Le Burkina Faso s’apprête à automatiser une partie du contrôle routier à Ouagadougou. À compter du 1er août 2026, le système national de vidéoverbalisation entrera dans sa phase opérationnelle dans la capitale, après une expérimentation lancée le 7 avril. Le dispositif ciblera dans un premier temps quatre infractions : le franchissement des feux tricolores, le non-port de la ceinture de sécurité, l’usage du téléphone tenu en main au volant et les excès de vitesse.
Les infractions relevées par les caméras seront automatiquement associées au véhicule concerné. Le propriétaire recevra ensuite un SMS précisant les références de la contravention et contenant un lien de paiement via Faso Arzeka, la plateforme nationale de paiements numériques. En cas de non-paiement dans un délai d’un mois, le véhicule pourra être immobilisé lors d’un contrôle routier ou de la visite technique, conformément aux dispositions annoncées par le ministère de la Sécurité.
Au cœur de cette chaîne de contrôle figure un centre de supervision national (Network Operating Center, NOC), présenté par le ministère de la Sécurité fin juillet, regroupant plusieurs écrans destinés au suivi en temps réel de la circulation et des infractions détectées. Cette infrastructure constitue le point de convergence des données produites sur le terrain et doit faciliter leur exploitation par les équipes chargées du contrôle.

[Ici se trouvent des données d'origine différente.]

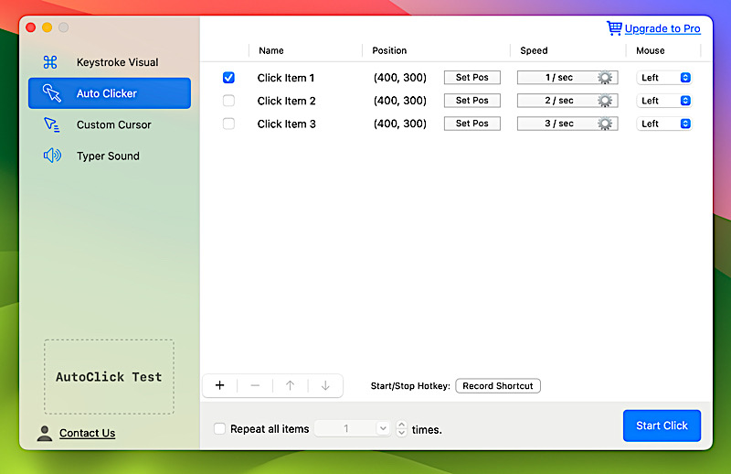The height and width of the screenshot is (474, 731).
Task: Open speed settings gear for Click Item 1
Action: click(x=605, y=78)
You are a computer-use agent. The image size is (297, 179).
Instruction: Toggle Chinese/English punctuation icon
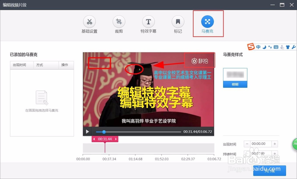pos(270,47)
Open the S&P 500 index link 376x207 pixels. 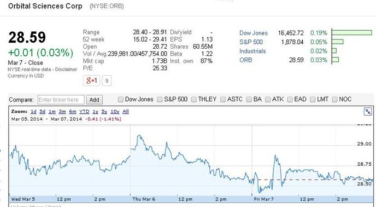pyautogui.click(x=251, y=42)
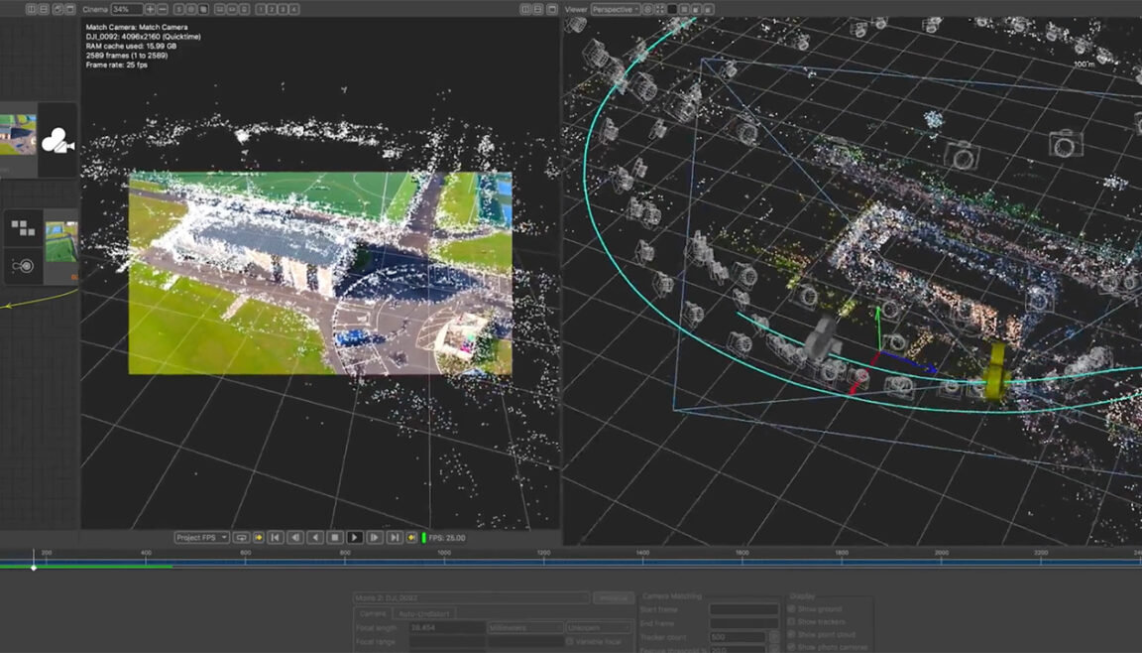The width and height of the screenshot is (1142, 653).
Task: Click the Initialise button
Action: pyautogui.click(x=613, y=597)
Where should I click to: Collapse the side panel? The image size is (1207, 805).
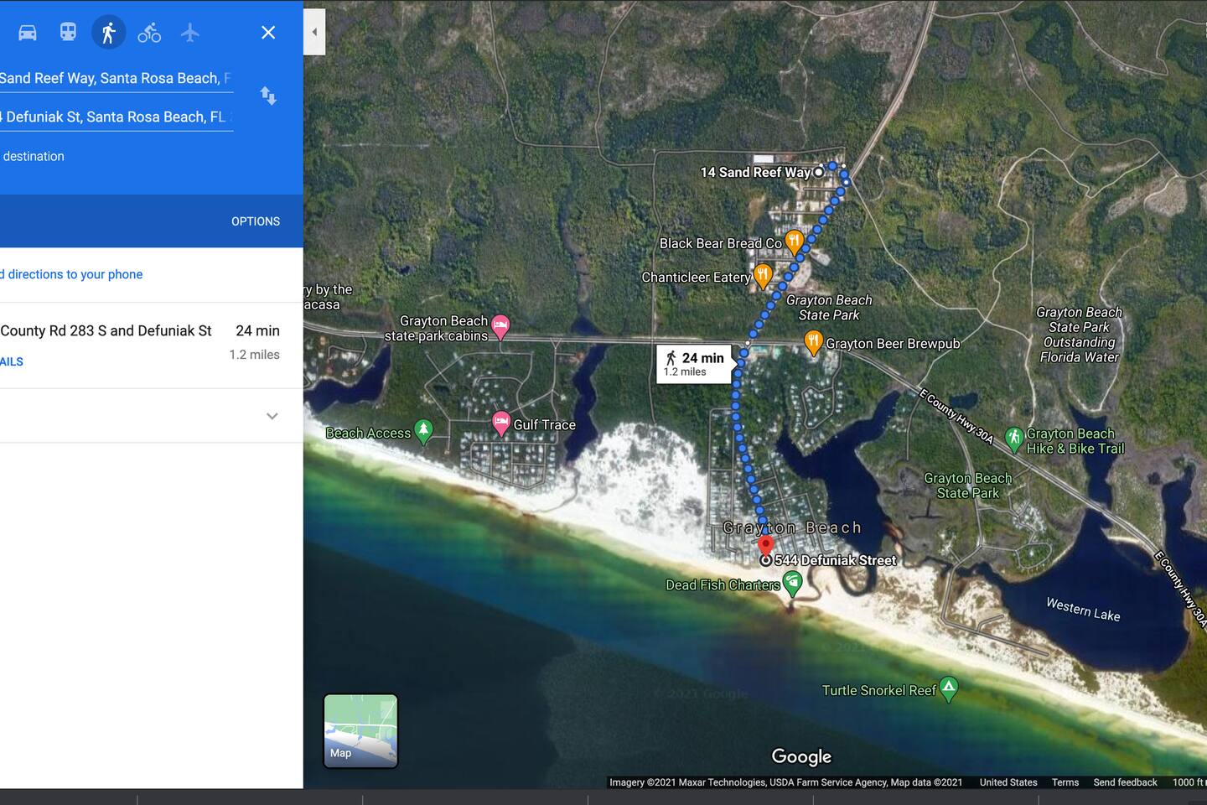coord(314,33)
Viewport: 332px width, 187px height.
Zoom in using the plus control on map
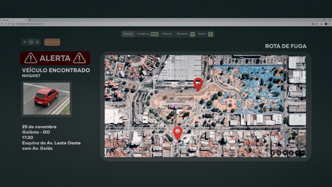tap(302, 153)
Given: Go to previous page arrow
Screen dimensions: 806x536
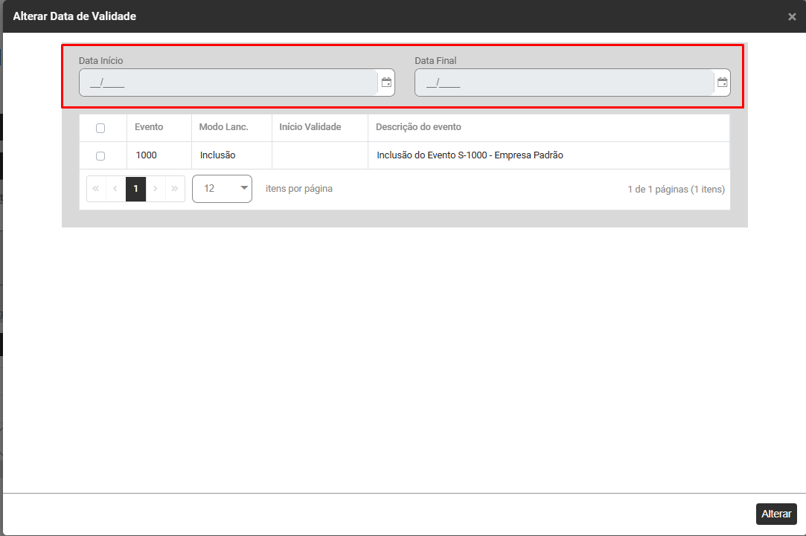Looking at the screenshot, I should click(x=115, y=189).
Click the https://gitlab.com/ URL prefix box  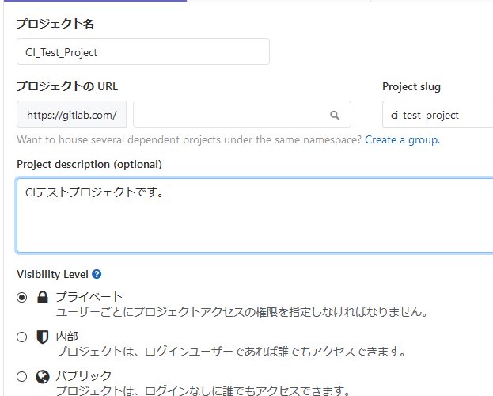pyautogui.click(x=72, y=115)
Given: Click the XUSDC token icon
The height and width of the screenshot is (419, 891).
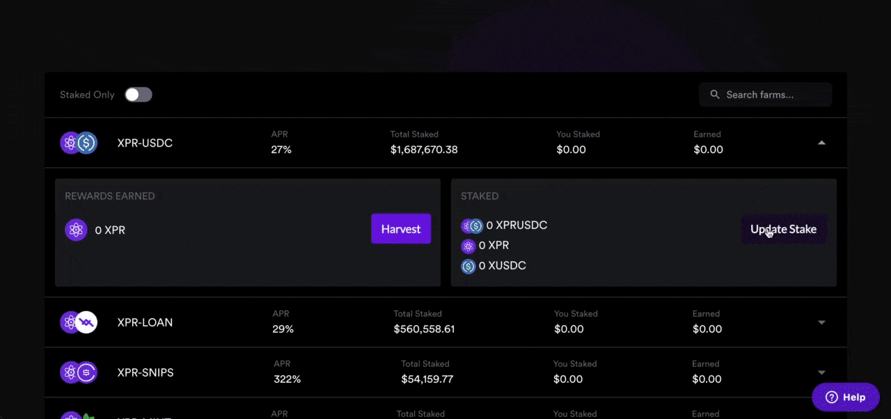Looking at the screenshot, I should [x=468, y=265].
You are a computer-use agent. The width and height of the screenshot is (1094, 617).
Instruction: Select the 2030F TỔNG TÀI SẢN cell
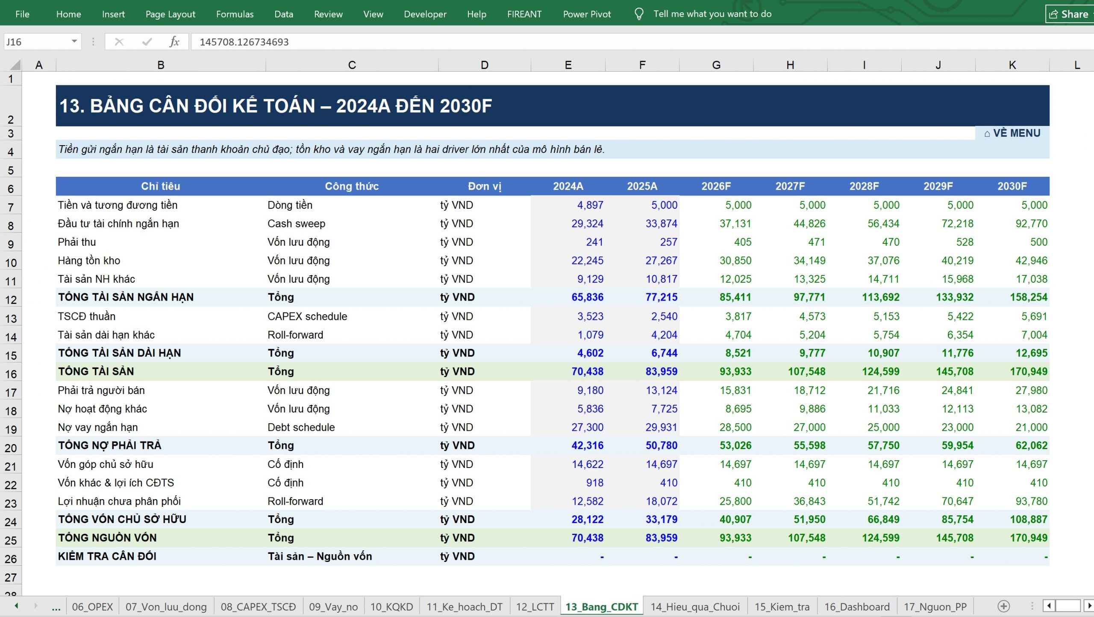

Le dispositif repose sur des caméras haute définition associées à des algorithmes d’intelligence artificielle. Lors de la phase pilote, les autorités avaient expliqué que la technologie pouvait détecter automatiquement certaines infractions, lire les plaques d’immatriculation et identifier les propriétaires des véhicules. Le système est également interconnecté avec plusieurs bases de données publiques, notamment celles de la Direction générale des transports terrestres et maritimes (DGTTM), d’e-Contravention et de Faso Arzeka.
Cette évolution s’inscrit dans une démarche engagée depuis plusieurs années pour numériser le traitement des contraventions routières. La plateforme e-Contravention, lancée en 2023 dans le cadre du projet Smart Burkina Faso, avait déjà introduit le paiement numérique des amendes afin de réduire les manipulations d’espèces et de limiter les risques de corruption lors des contrôles. La vidéoverbalisation ajoute désormais une couche automatisée au dispositif, en déplaçant une partie du constat de l’infraction de la route vers les systèmes numériques.
L’enjeu est aussi celui de la sécurité routière. Lors du lancement de la phase pilote, les autorités avaient indiqué que la Brigade nationale des sapeurs-pompiers avait recensé 15 614 accidents en 2025, ayant entraîné 20 617 évacuations sanitaires et 345 décès. En automatisant la surveillance de comportements considérés comme dangereux, le gouvernement veut renforcer la régularité des contrôles, améliorer la traçabilité des infractions et disposer, à terme, de données plus précises sur les comportements des usagers et la circulation.
Le passage à l’opérationnalisation constitue ainsi un changement dans la manière dont les infractions routières sont constatées et traitées à Ouagadougou. La technologie ne se limite plus à enregistrer les comportements sur la voie publique : elle intervient désormais dans toute la chaîne, de la détection de l’infraction jusqu’à la notification et au paiement de l’amende. Pour les autorités, l’objectif affiché est de renforcer le civisme routier et de réduire les comportements à risque. Pour les usagers, le dispositif introduit surtout un contrôle plus systématique, moins dépendant de la présence physique d’un agent sur le lieu de l’infraction.